By virtually every important metric, Alphabet began 2016 with a bang. Outstanding top-line results of $20.26 billion were 17% higher than the year-ago Q1; earnings-per-share (EPS) climbed 16% to $7.50 on a non-GAAP basis, excluding one-time items; and Alphabet's other revenue line item -- consisting of Google Play, Fiber, and the like -- climbed 24% to $2.1 billion.
The result of Alphabet's stellar kick-off to 2016? Alphabet's stock price is down a whopping 9% to $691.02 as of April 28, a week after earnings were announced. Missing analyst expectations and ongoing losses from its other bets unit -- home of Alphabet's "moonshots" -- were the culprits.

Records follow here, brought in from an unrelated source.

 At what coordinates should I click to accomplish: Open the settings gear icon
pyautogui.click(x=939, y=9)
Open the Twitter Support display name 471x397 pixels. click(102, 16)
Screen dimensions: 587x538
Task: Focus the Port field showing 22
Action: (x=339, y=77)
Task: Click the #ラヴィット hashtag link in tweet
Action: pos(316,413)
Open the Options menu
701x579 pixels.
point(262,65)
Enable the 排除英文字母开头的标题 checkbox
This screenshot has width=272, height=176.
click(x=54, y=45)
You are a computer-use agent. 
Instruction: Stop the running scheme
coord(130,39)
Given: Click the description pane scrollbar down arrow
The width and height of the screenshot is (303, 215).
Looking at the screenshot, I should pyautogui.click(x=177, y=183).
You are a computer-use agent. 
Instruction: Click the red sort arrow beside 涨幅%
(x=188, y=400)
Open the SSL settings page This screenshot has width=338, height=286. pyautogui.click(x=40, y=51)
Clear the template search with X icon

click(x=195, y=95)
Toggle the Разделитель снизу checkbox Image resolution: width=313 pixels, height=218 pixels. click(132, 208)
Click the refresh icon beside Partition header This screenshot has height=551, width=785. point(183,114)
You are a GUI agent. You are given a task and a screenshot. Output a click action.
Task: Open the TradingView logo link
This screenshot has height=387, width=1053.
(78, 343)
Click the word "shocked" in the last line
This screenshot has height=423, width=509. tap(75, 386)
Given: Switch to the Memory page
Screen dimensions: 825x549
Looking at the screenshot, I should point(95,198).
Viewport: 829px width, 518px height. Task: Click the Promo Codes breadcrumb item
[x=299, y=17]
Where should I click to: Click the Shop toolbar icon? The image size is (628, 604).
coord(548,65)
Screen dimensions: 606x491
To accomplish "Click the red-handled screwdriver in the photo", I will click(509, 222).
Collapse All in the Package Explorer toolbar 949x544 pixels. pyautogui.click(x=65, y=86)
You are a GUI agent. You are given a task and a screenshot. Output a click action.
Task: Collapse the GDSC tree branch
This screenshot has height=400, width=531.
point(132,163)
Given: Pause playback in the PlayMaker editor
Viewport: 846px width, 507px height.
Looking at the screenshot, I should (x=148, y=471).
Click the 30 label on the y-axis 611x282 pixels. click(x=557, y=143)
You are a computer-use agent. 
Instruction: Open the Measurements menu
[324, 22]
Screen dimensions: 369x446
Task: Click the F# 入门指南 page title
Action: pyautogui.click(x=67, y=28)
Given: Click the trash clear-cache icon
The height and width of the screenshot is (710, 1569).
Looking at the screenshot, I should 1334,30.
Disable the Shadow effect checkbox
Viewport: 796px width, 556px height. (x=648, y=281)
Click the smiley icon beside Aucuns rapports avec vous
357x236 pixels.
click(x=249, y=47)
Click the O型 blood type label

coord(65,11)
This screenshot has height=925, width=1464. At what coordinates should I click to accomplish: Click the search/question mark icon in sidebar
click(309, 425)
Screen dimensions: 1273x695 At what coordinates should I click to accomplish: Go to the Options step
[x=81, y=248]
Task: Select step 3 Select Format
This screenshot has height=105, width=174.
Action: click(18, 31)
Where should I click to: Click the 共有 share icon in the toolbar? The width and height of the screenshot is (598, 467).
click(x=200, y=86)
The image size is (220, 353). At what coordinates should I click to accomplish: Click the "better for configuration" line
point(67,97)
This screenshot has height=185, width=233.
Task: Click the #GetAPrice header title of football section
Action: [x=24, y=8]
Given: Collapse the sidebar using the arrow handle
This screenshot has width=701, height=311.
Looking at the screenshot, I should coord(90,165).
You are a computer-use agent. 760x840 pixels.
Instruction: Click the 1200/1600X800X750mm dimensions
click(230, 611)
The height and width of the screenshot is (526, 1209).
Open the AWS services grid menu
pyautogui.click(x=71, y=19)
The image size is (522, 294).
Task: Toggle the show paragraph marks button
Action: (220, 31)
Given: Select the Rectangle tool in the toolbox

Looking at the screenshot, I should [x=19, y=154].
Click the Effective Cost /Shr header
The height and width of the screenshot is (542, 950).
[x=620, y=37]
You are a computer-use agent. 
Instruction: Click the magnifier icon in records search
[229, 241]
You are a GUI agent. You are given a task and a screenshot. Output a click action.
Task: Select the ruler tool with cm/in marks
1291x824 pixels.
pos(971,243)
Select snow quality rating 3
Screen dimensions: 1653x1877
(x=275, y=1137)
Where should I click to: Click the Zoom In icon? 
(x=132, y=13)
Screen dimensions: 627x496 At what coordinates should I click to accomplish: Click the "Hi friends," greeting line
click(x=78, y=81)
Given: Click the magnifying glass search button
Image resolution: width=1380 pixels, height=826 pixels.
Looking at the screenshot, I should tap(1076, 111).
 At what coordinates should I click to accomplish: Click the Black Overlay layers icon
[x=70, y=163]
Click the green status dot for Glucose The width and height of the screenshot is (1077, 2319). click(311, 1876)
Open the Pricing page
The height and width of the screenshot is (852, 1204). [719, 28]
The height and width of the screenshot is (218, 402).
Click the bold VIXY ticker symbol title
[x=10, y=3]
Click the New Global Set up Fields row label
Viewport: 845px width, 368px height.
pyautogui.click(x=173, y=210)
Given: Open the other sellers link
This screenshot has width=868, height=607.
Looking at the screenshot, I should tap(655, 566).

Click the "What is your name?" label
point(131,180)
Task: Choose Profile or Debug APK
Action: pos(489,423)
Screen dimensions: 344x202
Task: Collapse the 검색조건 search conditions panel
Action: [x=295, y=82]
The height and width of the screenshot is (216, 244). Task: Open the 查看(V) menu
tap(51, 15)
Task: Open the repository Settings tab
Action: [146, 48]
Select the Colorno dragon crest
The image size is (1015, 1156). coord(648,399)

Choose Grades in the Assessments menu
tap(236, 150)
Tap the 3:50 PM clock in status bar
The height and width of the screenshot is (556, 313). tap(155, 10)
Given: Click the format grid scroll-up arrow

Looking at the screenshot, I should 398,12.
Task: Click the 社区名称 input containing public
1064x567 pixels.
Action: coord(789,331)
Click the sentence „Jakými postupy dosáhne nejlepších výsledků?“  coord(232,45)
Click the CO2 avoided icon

Despite its spiraling stock price, Alphabet fans shouldn't be overly concerned. After all, its results were sound, regardless of analysts' expectations, right? Well, maybe -- unless a new report from eMarketer that suggests ad revenues in Alphabet's Google are going to take a beating in 2016 prove correct. On top of the current unease, declining ad sales this year would add insult to Alphabet's injury.
First, the bad news
Worldwide net ad revenues have been slowly declining the past few years, according to eMarketer. In 2014, Google enjoyed a 19.1% jump in global advertising revenue. That figure declined to 15% last year, and, according to eMarketer estimates, net ad sales growth will drop to just 9% in 2016. And the downward trend won't stop there.
By 2018, eMarketer predicts Google will grow ad sales just 7.3%. It should be noted that even at a meager 7%-plus improvement, Google is still estimated to rake in $66.71 billion in net ad revenue in 2018, easily outdistancing its primary competitor, Facebook (NASDAQ:FB), along with every other digital advertiser on the planet. Single-digit ad growth still leaves Alphabet with 30.9% of the world's digital net ad revenue this year, followed by Facebook in a distant second with 12%, according to eMarketer.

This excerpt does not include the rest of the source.